The map highlights a number of well-known military bases across Iraq and Syria, where Western soldiers have been stationed as part of Operation Inherent Resolve.
However, it is the movements of troops outside their bases, their patrol and supply routes and smaller camps not previously known about which could offer valuable information to enemy forces.
At the recent Defence Geospatial Intelligence conference in London, military and industry leaders discussed how security challenges can be overcome to enable better exploitation of the vast reams of commercial data available to military and intelligence agencies.
However, as Maj Gen James Hockenhull, director of cyber intelligence and information integration at the UK MoD noted, the relationship between the military and industry requires improvement.

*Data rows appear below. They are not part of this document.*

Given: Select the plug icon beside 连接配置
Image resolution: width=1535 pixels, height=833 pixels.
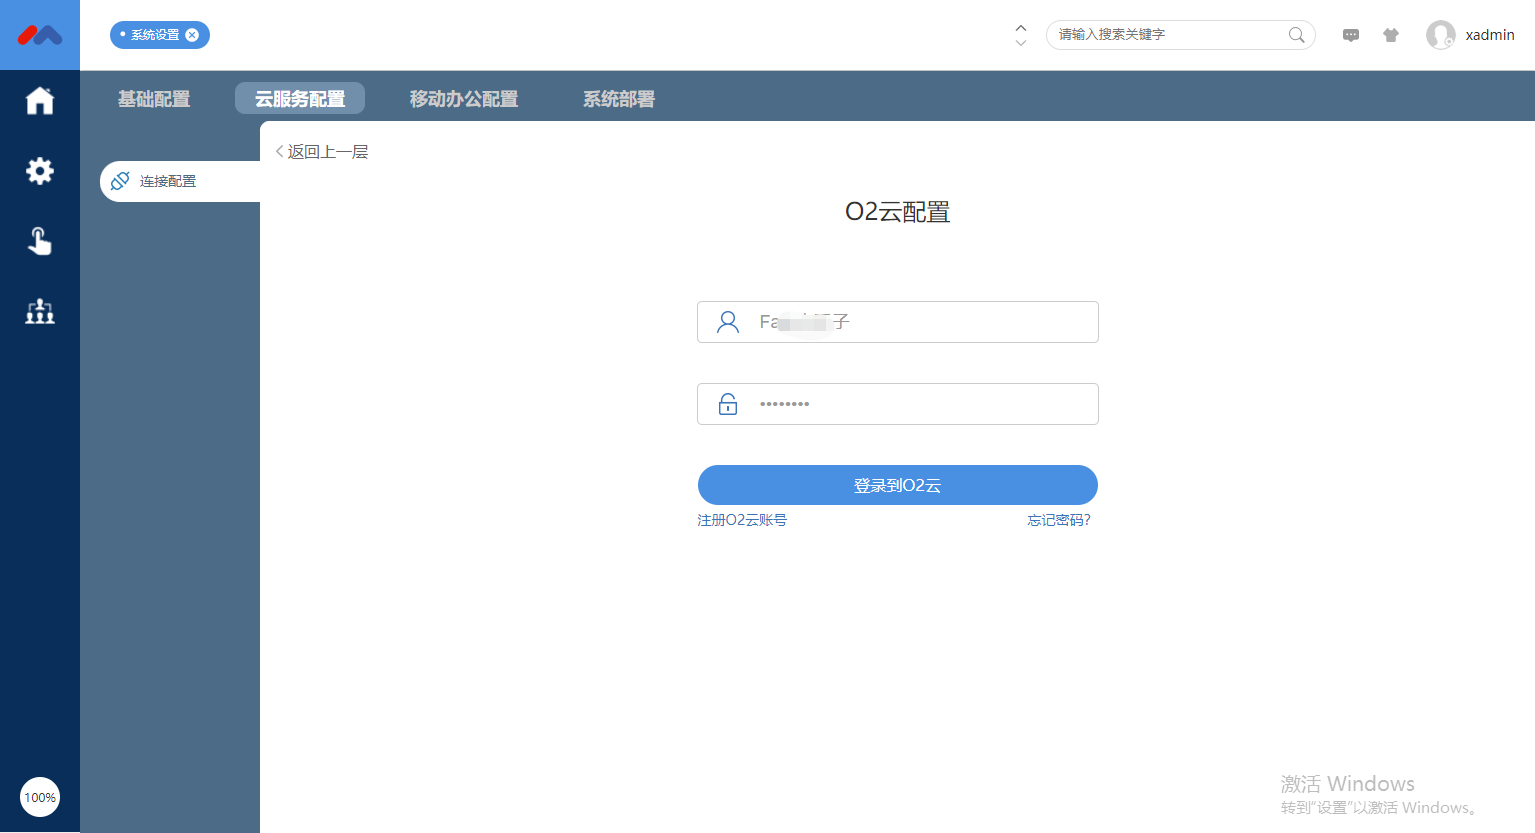Looking at the screenshot, I should coord(120,181).
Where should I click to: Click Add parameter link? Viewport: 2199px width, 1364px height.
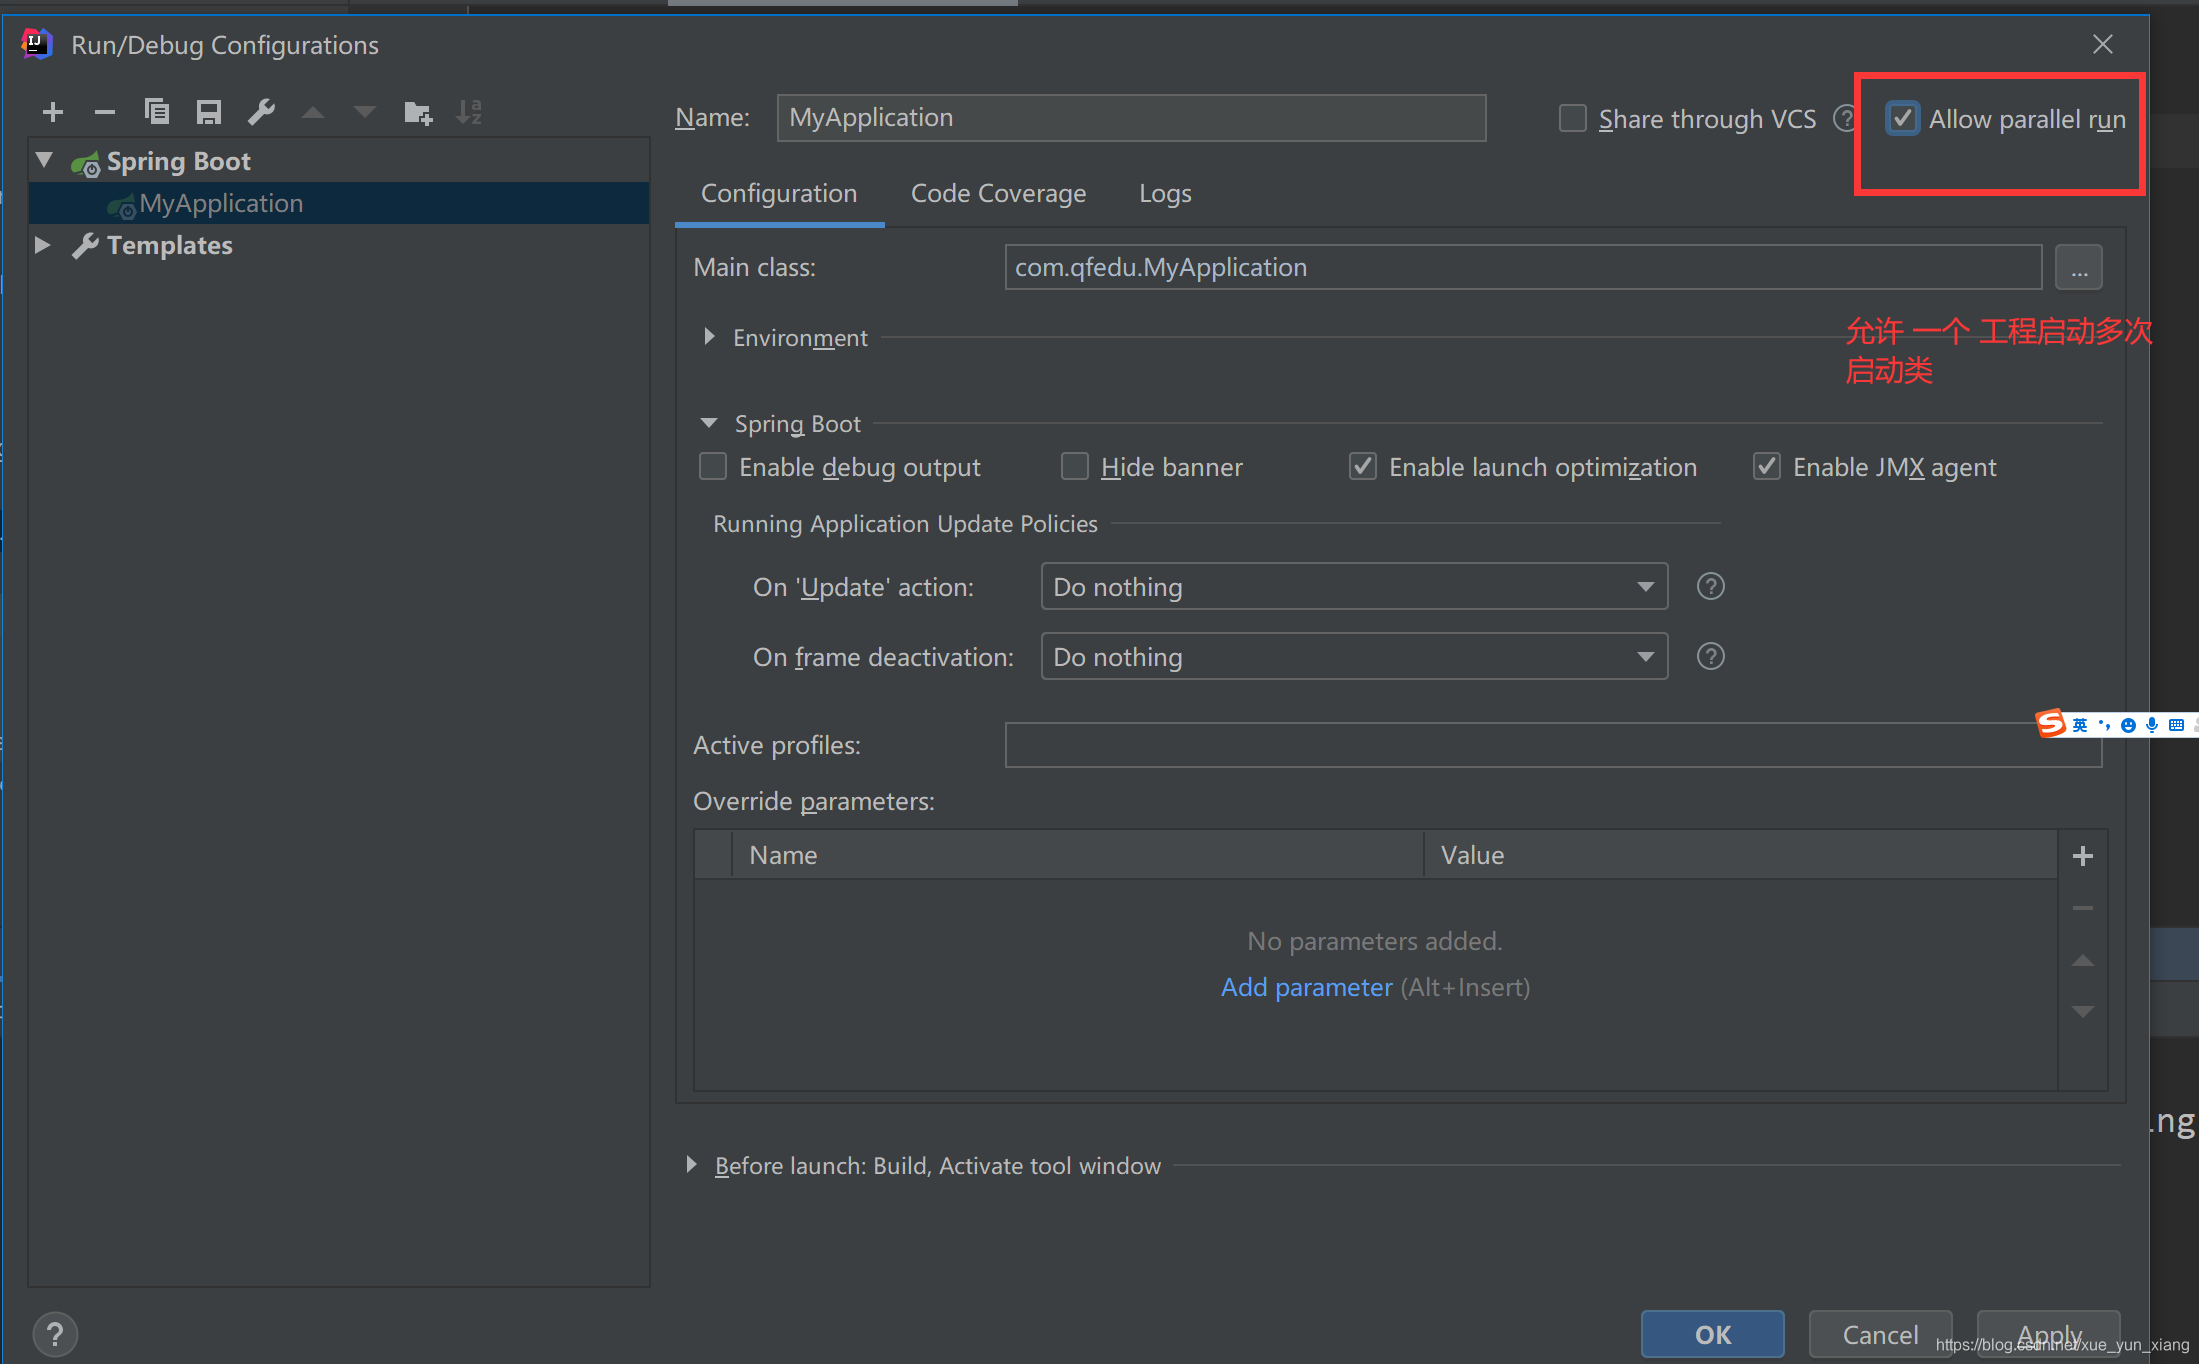(x=1307, y=987)
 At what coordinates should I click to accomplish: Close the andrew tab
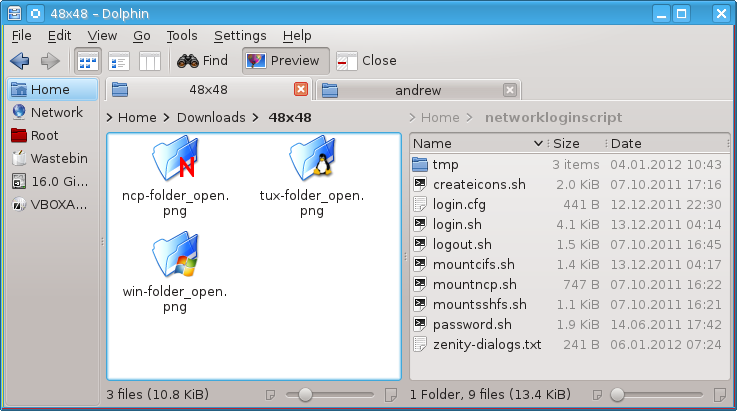(x=510, y=90)
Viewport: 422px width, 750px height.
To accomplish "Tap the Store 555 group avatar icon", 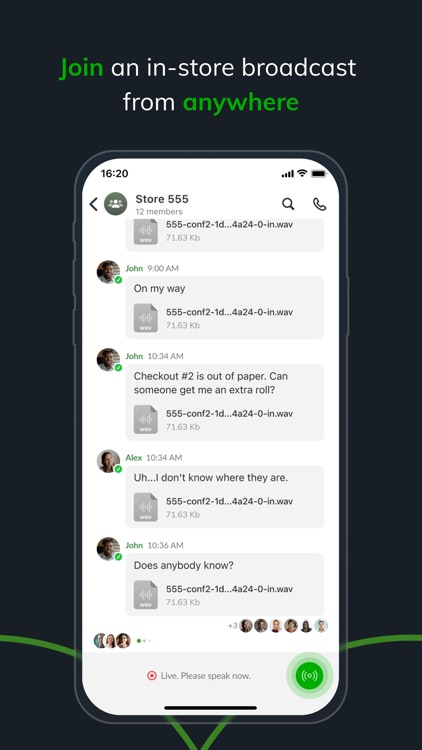I will point(115,204).
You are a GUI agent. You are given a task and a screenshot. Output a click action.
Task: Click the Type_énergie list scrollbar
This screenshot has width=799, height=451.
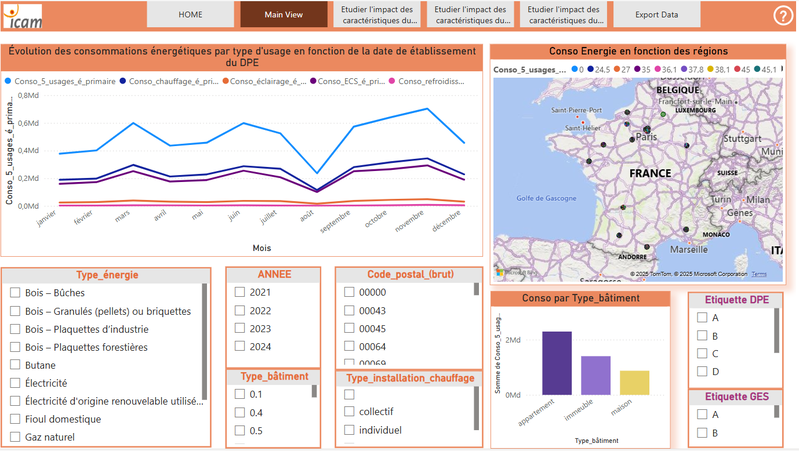click(204, 341)
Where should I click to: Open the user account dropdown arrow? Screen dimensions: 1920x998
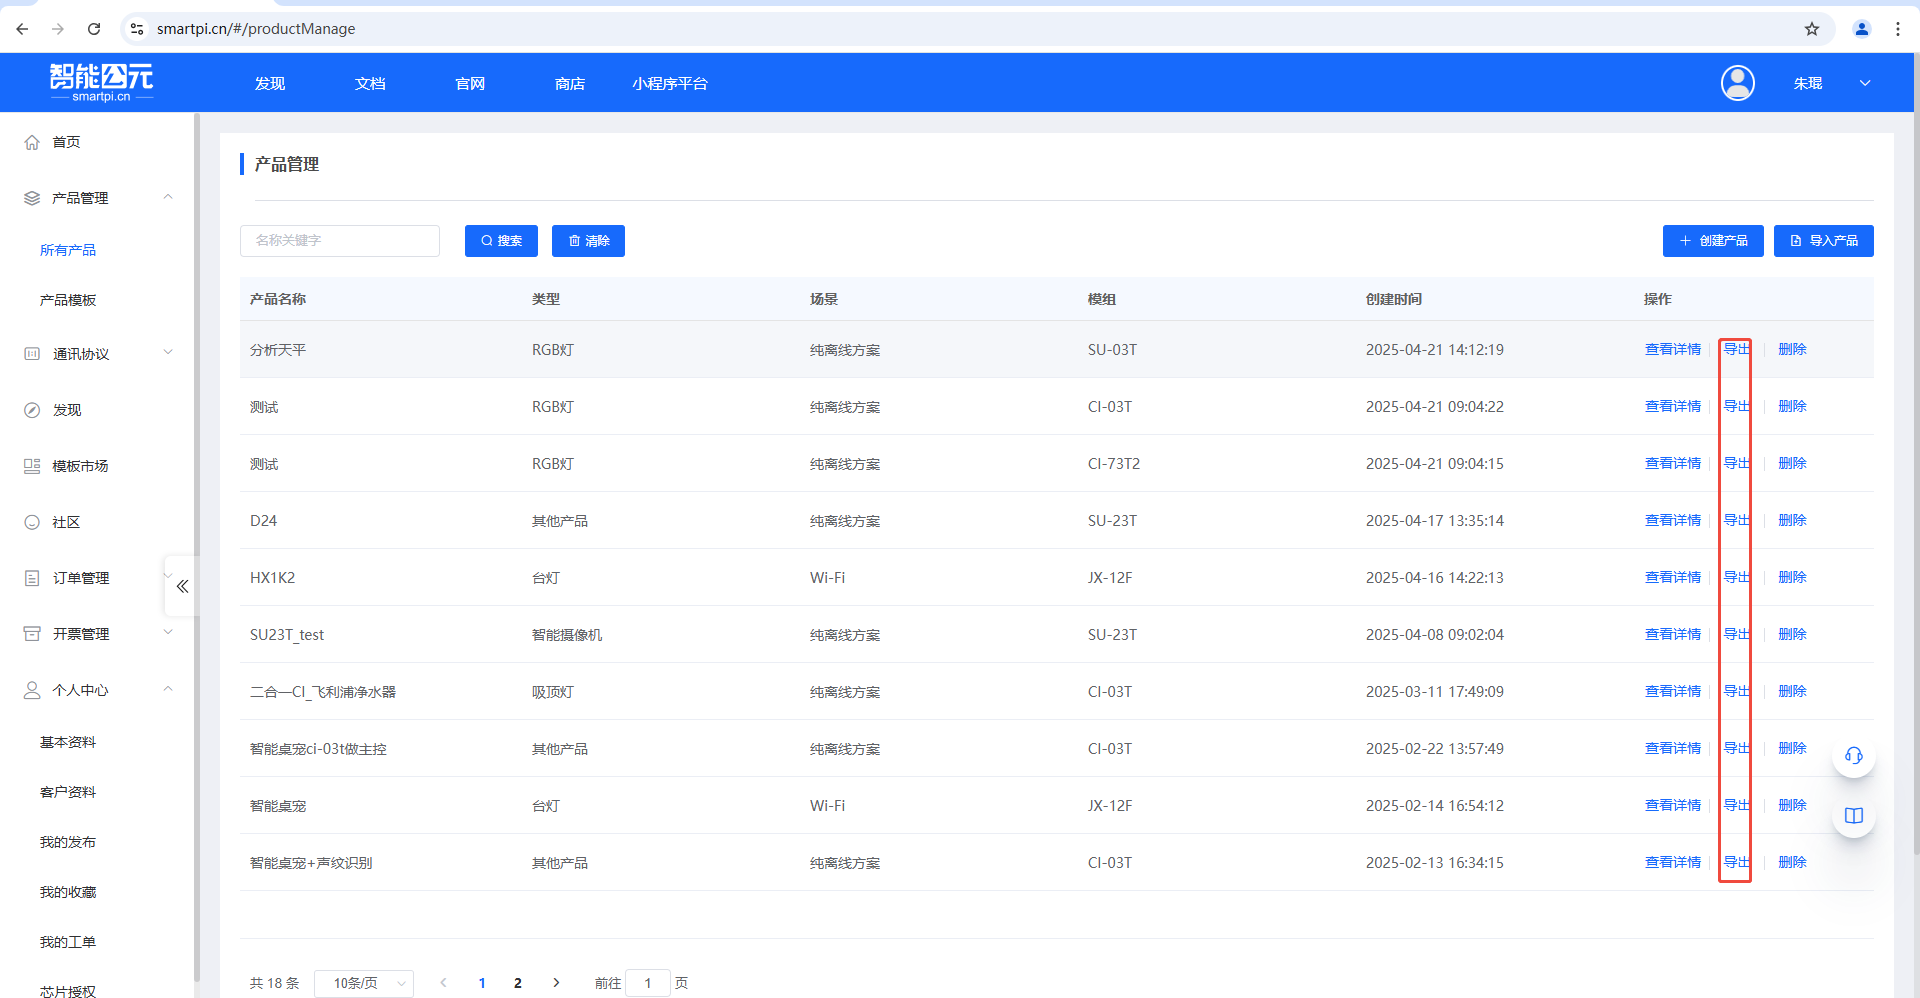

With incidents such as the Strava heat map, military users of commercial geospatial systems remain sceptical about the security and reliability of the data being collected and disseminated.
However, the proliferation of commercial satellites offers a huge potential for militaries to access near real-time, high-resolution imagery within government spending constraints.
Further developments in artificial intelligence, machine learning and deep learning algorithms have led to a significant leap in the efficiency, and outsourcing, of geospatial intelligence analysis to companies willing to invest heavily in the technologies.
These include companies such as Esri and DigitalGlobe who are developing deep learning algorithms to enable automated identification of a wide range of objects.
This could provide intelligence agencies with rapid and accurate strategic information, such as the movements of enemy military equipment, troops, or weapons testing locations, such as the site of the North Korean missile test pictured above.